Пиквик при всем росте его сознания в романе не трагичен. Диккенс все время тщательно и комфортабельно обслуживает своего героя и не видит противоречия ясной доброты Пиквика с его окружением.

Пиквик остается близоруким и улыбающимся вместе с Диккенсом, которому близорукость давала необыкновенную точность видения, но не спасла от горечи.

Продолжить Пиквика было невозможно.

Сервантес написал вторую часть романа, ощутив и, может быть, поняв трагичность своего героя.

Мир Пиквика был и остался уютным и замкнутым.

Не вскрывая трагичности ребячливого старика, Диккенс не смог дать ему второе воплощение. Вместо этого он оборудовал ему коттедж с камином и преданным лакеем. Сам Диккенс вернулся назад, обновив роман с узнаваниями и тайнами.

Узнавание у Диккенса

Диккенс, приступая к роману «Оливер Твист», имел опыт и знания очеркиста и понимал условность старого романа и старой драматургии. Все это было изношено, как домашние туфли, и условно, но условность и изношенность помогали уютно обходить противоречия жизни.

Смоллет в свои романы включал описание путешествия. В то же время его роман «Путешествие Хамфри Клинкера» содержит в себе элементы узнавания. Герой — нищий бедняк — случайно спасает своего отца и получает признание своего сыновства, что не избавляет его от женитьбы на самовлюбленной и напыщенной камеристке его тетки.

Сам признанный сын становится привилегированным служащим своего отца. Это узнавание в романе «Хамфри Клинкер» не единственное. Узнавания в романе многократно обыгрываются в ряде писем корреспондентов, из которых каждый по-своему понимает происходящее.

В «Очерках Боза» Диккенс сам пародировал старые узнавания и противопоставлял точно записанную натуру сюжетной условности.

В одиннадцатой главе он пишет: «Кстати об отцах! Как бы нам хотелось посмотреть хотя бы одну пьесу, где все действующие лица были бы сиротами! Отцы влачат за собой смертную скуку на сцену и подробно объясняют герою и героине, что было до поднятия занавеса… Или же им вдруг приходит в голову, что тот или та, с кем они, ничего такого не подозревая, находились в непрестанном общении все три длинных акта, — их сын или дочь, после чего вы слышите возгласы: „Боже! Что я вижу! Этот браслет! Эта улыбка! Эти документы! Эти глаза! Неужто зрение обманывает меня? Нет, сомнений быть не может! Дитя мое!“ — „Отец!“ — восклицает дитя, и они заключают друг друга в объятия и смотрят друг другу через плечо под бурные рукоплескания зрителей».

Все было изжито, истерто, но не выброшено. Новое жило, притворяясь старым, как в английском законодательстве. Притворство это было не бесполезным, цели его понимал молодой очеркист Диккенс.

########################################

## ЗАДАНИЕ A
Что, согласно фрагменту о Диккенсе, Диккенс оборудовал Пиквику вместо второго воплощения?
## ЗАДАНИЕ B
Верни из фрагмента о Диккенсе отрывок, начиная со слов «Не вскрывая трагичности» и заканчивая словами «камеристке его тетки.».

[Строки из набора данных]

########################################

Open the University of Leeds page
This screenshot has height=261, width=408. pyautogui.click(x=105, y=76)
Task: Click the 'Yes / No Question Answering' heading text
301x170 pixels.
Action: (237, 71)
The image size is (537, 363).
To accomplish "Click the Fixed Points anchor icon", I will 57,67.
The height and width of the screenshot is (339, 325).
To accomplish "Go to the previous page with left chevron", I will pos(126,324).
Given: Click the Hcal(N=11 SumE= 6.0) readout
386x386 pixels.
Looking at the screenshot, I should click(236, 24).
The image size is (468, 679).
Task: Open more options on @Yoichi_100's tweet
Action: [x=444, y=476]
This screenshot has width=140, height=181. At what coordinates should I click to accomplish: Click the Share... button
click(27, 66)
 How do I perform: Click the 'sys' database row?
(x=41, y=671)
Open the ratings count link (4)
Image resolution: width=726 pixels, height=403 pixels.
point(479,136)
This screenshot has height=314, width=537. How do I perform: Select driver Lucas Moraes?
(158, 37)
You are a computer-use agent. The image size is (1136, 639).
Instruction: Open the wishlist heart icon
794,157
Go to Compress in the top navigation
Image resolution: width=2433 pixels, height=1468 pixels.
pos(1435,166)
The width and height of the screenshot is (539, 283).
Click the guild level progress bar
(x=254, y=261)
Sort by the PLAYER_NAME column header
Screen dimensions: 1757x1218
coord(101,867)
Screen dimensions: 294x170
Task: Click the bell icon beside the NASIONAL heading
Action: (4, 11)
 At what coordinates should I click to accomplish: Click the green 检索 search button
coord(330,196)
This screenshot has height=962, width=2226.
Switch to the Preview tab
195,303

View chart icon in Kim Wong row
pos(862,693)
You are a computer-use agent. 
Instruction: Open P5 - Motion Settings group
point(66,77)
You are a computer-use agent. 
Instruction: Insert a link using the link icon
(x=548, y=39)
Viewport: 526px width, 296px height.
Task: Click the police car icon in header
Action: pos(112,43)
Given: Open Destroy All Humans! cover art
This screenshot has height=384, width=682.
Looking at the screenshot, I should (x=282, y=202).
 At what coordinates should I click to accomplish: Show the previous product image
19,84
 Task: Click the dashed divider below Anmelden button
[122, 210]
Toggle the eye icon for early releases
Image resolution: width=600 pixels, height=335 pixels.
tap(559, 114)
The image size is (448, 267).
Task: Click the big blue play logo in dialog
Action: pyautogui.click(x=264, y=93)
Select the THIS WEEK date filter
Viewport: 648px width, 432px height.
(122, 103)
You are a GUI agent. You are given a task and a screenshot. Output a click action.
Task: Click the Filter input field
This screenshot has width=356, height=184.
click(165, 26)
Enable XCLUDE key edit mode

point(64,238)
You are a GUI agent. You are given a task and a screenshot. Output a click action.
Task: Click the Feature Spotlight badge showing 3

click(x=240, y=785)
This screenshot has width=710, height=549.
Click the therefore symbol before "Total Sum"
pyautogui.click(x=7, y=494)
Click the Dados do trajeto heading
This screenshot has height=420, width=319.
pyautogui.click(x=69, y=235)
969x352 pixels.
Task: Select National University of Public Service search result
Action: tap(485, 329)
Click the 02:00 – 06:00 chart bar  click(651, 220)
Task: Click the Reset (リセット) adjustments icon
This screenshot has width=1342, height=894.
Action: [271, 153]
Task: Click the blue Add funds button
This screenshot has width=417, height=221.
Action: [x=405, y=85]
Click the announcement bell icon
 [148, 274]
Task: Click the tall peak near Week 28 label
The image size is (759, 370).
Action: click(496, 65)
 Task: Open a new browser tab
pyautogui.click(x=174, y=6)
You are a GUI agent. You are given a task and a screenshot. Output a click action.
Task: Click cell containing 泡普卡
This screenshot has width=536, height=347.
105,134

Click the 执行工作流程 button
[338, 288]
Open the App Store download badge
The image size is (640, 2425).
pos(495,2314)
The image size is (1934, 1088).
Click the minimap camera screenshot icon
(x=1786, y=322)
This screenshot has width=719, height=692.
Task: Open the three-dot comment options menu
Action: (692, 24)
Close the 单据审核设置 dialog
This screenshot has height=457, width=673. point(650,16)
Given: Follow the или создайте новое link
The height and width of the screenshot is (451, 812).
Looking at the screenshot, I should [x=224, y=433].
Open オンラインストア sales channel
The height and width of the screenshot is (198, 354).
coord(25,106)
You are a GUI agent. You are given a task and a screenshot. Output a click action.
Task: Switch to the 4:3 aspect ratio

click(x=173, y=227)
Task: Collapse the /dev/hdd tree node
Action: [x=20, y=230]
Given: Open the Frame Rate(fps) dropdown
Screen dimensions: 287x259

########################################

## ИТОГОВЫЙ ОТВЕТ A
Коттедж с камином и преданным лакеем.

## ИТОГОВЫЙ ОТВЕТ B
Не вскрывая трагичности ребячливого старика, Диккенс не смог дать ему второе воплощение. Вместо этого он оборудовал ему коттедж с камином и преданным лакеем. Сам Диккенс вернулся назад, обновив роман с узнаваниями и тайнами.

Узнавание у Диккенса

Диккенс, приступая к роману «Оливер Твист», имел опыт и знания очеркиста и понимал условность старого романа и старой драматургии. Все это было изношено, как домашние туфли, и условно, но условность и изношенность помогали уютно обходить противоречия жизни.

Смоллет в свои романы включал описание путешествия. В то же время его роман «Путешествие Хамфри Клинкера» содержит в себе элементы узнавания. Герой — нищий бедняк — случайно спасает своего отца и получает признание своего сыновства, что не избавляет его от женитьбы на самовлюбленной и напыщенной камеристке его тетки.